- **Goal**: Copy the records from the line with "Click the AVDD pin label" through the end of the records, with the requests included. Multiply each coordinate in the answers by 2.15 and round it to the nearest whole number, with halves rounded up.

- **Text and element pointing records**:
[start]

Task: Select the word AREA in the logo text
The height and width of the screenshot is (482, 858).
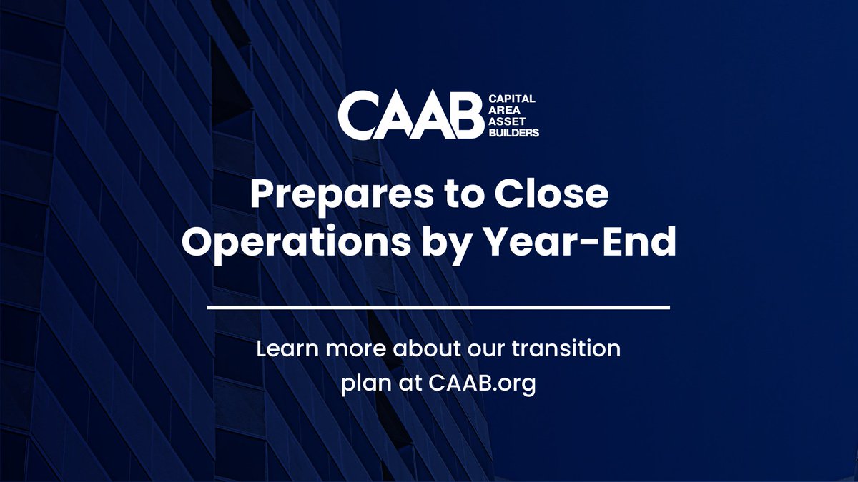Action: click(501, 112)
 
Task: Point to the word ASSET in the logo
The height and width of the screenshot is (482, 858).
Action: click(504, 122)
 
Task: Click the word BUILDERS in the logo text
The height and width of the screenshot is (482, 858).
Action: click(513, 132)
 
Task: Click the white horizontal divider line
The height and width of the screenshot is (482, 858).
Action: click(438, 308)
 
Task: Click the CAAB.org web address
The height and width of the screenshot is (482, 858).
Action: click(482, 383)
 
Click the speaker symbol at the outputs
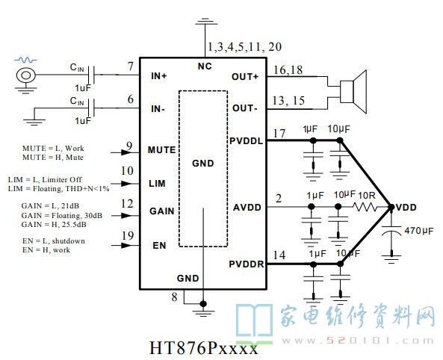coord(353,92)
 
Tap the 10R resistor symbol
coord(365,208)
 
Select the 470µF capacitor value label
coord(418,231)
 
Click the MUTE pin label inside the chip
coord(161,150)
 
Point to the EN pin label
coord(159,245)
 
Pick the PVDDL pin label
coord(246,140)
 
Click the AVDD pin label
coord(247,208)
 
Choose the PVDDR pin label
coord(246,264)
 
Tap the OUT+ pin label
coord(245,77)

[end]

- **Exercise result**:
Click the AVDD pin label
coord(531,447)
 
Choose the PVDDR pin label
coord(529,568)
 
Tap the OUT+ pin label
coord(527,166)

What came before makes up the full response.